§ EXERCISE MATERIAL
<<<<

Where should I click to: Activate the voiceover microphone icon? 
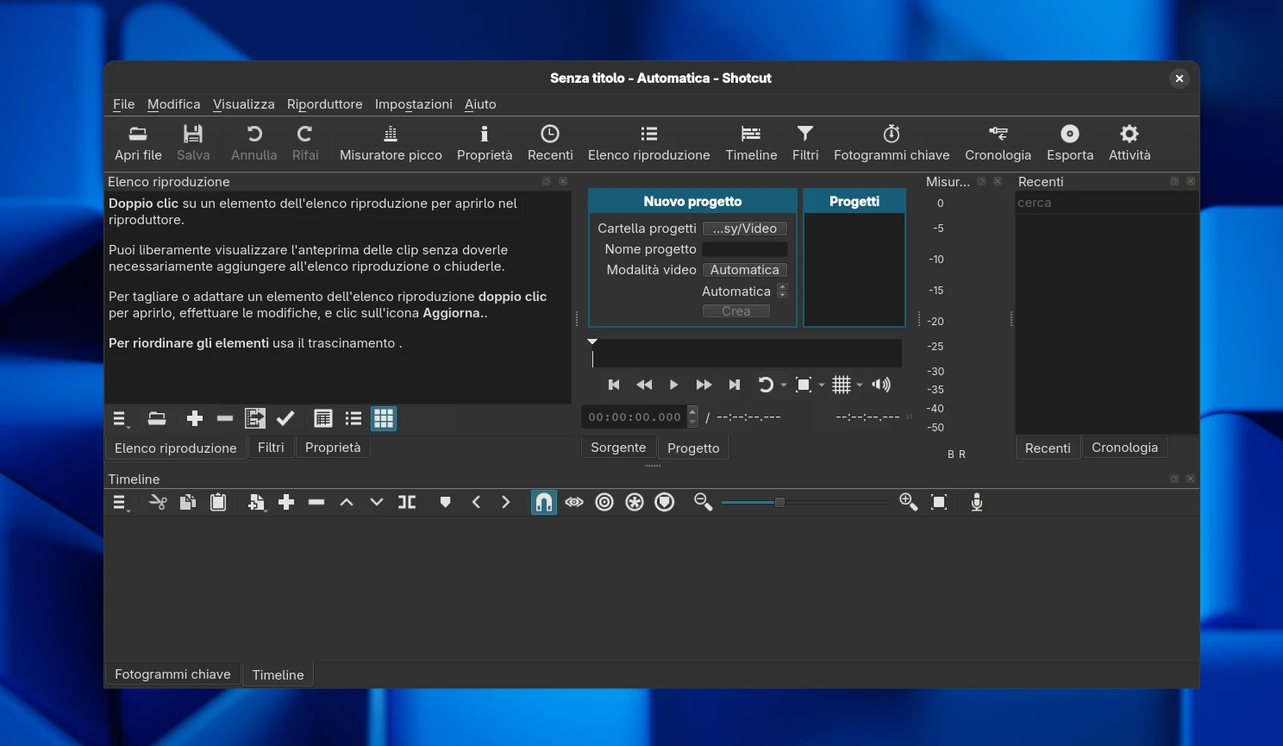(977, 502)
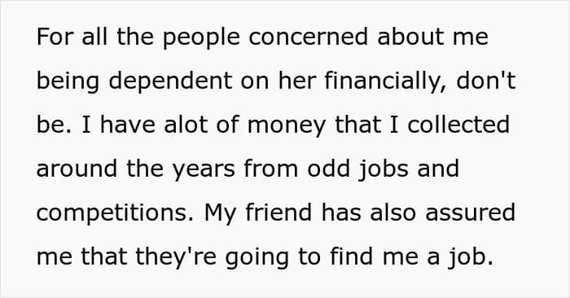Select the word "odd" before jobs
The width and height of the screenshot is (570, 298).
328,169
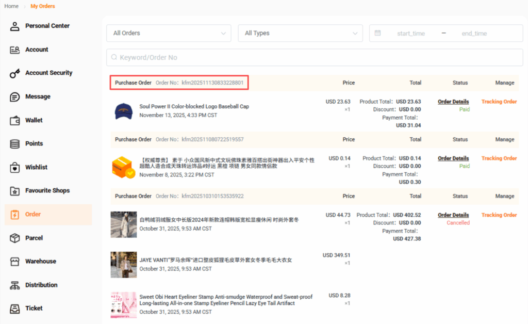Open the Ticket menu item

(34, 309)
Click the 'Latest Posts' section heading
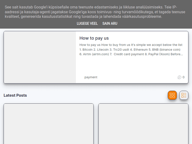Image resolution: width=192 pixels, height=144 pixels. coord(15,95)
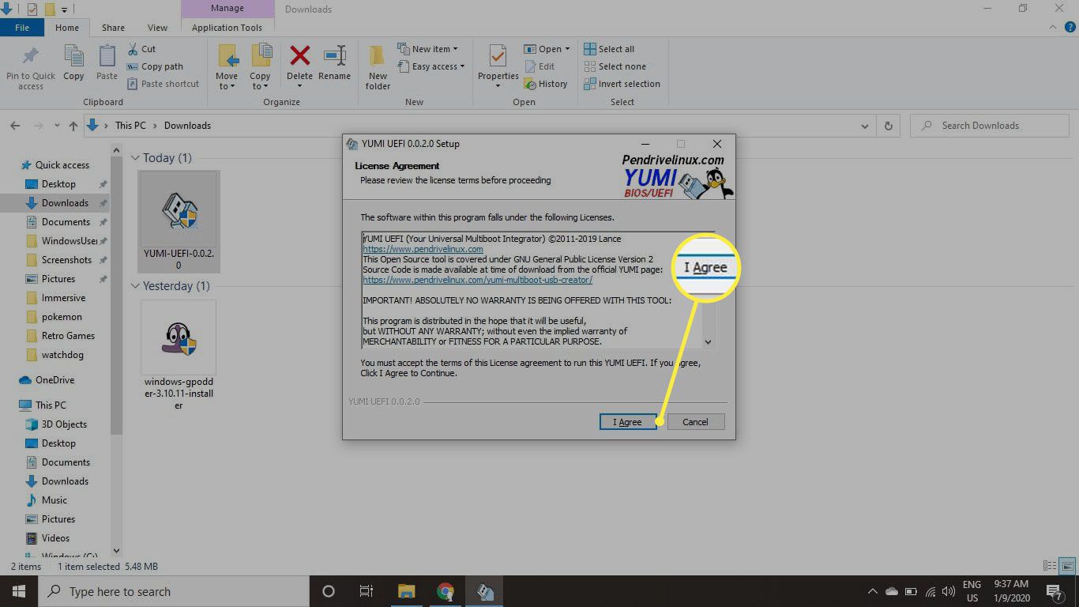
Task: Click the Search Downloads field
Action: 995,126
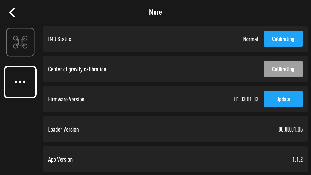
Task: Click the Firmware Version label
Action: [66, 99]
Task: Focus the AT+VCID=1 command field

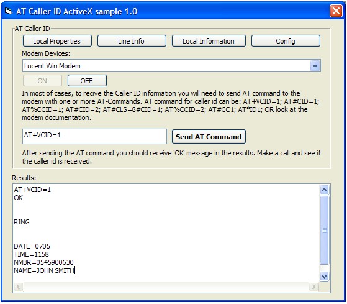Action: [94, 136]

>>>>

Exclude the pictures and write out exactly the lines from the one holding "Click the 'Latest Posts' section heading" through the end of the entries, inclusive, and only those.

§ SOLUTION FOR THIS PROBLEM
Click the 'Latest Posts' section heading
Image resolution: width=192 pixels, height=144 pixels. coord(15,95)
Task: Click the Search Downloads field
Action: 995,126
Task: Click the Firmware Version label
Action: [66, 99]
Task: Focus the AT+VCID=1 command field

Action: [94, 136]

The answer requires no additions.